**Problem to work on:**
The lines to reproduce run from the one containing "The image size is (1174, 720)." to the end of the listing. Reproduce them exactly, both ends included, and nothing else.

**Extracted material:**
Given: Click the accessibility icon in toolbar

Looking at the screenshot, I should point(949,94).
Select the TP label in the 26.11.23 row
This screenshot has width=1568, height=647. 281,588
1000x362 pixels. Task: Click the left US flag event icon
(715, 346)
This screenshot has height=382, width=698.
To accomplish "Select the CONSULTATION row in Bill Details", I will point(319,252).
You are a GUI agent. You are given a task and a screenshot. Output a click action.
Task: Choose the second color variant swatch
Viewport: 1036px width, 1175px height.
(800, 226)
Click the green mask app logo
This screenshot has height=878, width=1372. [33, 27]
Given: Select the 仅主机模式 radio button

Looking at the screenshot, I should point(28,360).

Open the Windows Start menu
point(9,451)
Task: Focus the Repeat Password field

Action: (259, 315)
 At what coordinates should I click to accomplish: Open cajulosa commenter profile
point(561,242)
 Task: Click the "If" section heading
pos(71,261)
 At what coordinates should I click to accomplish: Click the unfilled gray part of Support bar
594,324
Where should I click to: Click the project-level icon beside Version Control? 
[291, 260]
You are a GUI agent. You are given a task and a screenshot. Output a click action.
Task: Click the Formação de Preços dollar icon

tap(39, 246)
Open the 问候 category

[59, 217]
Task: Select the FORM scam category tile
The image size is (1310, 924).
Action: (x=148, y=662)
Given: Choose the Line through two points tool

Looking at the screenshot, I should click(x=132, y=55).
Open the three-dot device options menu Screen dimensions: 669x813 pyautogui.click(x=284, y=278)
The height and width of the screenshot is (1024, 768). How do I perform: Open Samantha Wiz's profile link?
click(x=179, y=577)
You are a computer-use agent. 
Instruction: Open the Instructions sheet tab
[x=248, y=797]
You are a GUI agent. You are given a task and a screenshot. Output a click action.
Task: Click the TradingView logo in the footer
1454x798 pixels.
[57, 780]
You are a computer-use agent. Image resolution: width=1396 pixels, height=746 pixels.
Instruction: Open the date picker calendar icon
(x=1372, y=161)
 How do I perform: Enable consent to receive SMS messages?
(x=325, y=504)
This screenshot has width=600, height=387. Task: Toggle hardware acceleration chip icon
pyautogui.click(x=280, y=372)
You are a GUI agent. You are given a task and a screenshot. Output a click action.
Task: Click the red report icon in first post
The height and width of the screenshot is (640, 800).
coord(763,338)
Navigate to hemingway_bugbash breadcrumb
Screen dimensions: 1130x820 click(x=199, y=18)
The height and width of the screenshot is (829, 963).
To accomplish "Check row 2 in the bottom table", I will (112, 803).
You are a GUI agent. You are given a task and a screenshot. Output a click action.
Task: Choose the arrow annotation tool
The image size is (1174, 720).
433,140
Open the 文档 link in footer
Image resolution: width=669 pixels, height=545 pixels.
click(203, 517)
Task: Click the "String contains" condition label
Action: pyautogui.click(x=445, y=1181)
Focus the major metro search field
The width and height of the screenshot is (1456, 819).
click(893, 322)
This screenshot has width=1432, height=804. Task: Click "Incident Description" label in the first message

**Reply to the exercise:**
The image size is (1174, 720).
433,140
Open the 文档 link in footer
Image resolution: width=669 pixels, height=545 pixels.
click(203, 517)
Task: Click the "String contains" condition label
Action: pyautogui.click(x=445, y=1181)
Focus the major metro search field
The width and height of the screenshot is (1456, 819).
click(893, 322)
This screenshot has width=1432, height=804. Task: Click "Incident Description" label in the first message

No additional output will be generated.